Iván no aguantó más la respiración y dejo salir una bocanada de aire que se condenso apenas y toco el aire frío. Tenía las piernas entumidas, por inercia las movió pisando unas ramas secas; el crujir de las ramas pareció sacar de su ensoñación a aquel hermoso ente y en menos de un parpadeo había levantado el vuelo quedando finalmente cara a cara con el rubio.
Las orbes del ángel destellaron en matices rojos y escarlatas, los largos cabellos enmarcaban delicadamente su rostro y la fina línea que era su boca se mostraba en un sonrisa lobuna y casi mortal. Iván tembló al verle sonreír de esa forma y fue, solamente entonces, consciente de que es lo que había a su al derredor una masacre cuyo ejecutor le miraba fijamente sin ningún destello de culpa reflejada en aquellos enigmáticos ojos.
—Pero si eres solo un niño— Y el brillo asesino de sus hermosos ojos se desvaneció con una fugacidad alarmante. Los pies del ángel finalmente tocaron tierra y no se molestó en ocultar, si es que podía, sus hermosas alas—Este no es un lugar para alguien de tu edad. No deberías de estar aquí.
El menor se sorprendió de dos cosas en aquel breve lapso, la primera es que aquel muchacho no le había lastimado cuando juraría por la mirada en su ojos que estaba dispuesto a matarle y la segunda era que podía entenderle perfectamente aunque sabía que el ángel no hablaba en ruso.

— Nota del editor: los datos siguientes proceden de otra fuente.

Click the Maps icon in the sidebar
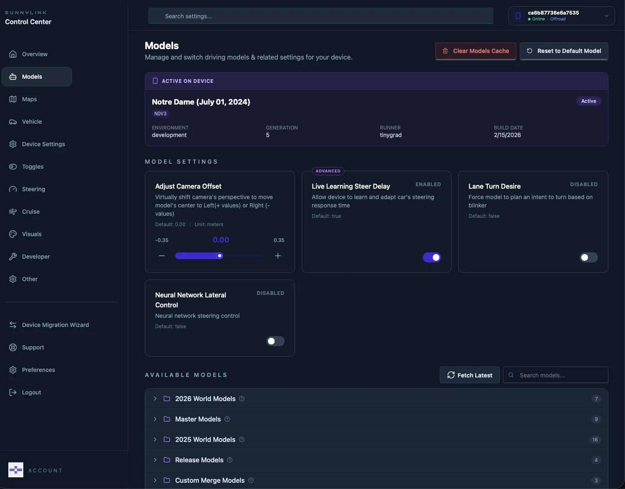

—¿Por qué sigues llorando?— Haciendo caso o miso a las palabras de la criatura celestial levantó una mano, enternecido, tocando las húmedas mejillas de aquel. Las lágrimas que se resbalaban en la palma de su mano se cristalizaban en hermosas gemas de carácter prismático.
—Porque los he matado y esa no era mi intención. Me duele verlos morir cuando aún no era su tiempo, esa es la causa de mi dolor— Ambas miradas se encontraron y una chispa de calidez nació entre ambas. El ángel le tomo en brazos y voló, a baja altura, hasta llegar a donde el chico había dejado la carreta y la yegua—Deberías irte a casa antes que la nieve te lo impida.
La yegua se encabritó asustada al ver al ángel y casi logra volcar la carreta a la que estaba sujeta, las crines del animal se agitaron vigorosamente en el viento mientras que con las patas delanteras soltaba uno que otro golpe. Iván se apartó, comprendía al animal, en el fondo también le temía aquel extraño por muy noble que haya sido su comportamiento directamente con él quizás solamente podía comparar aquel temor con la fascinación que sentía por el ser alado.
—Ella te tiene miedo. Normalmente es muy noble y dócil—Apeló el pequeño rubio al ángel que parecía no comprender porque aquella yegua le rehuía de esa forma.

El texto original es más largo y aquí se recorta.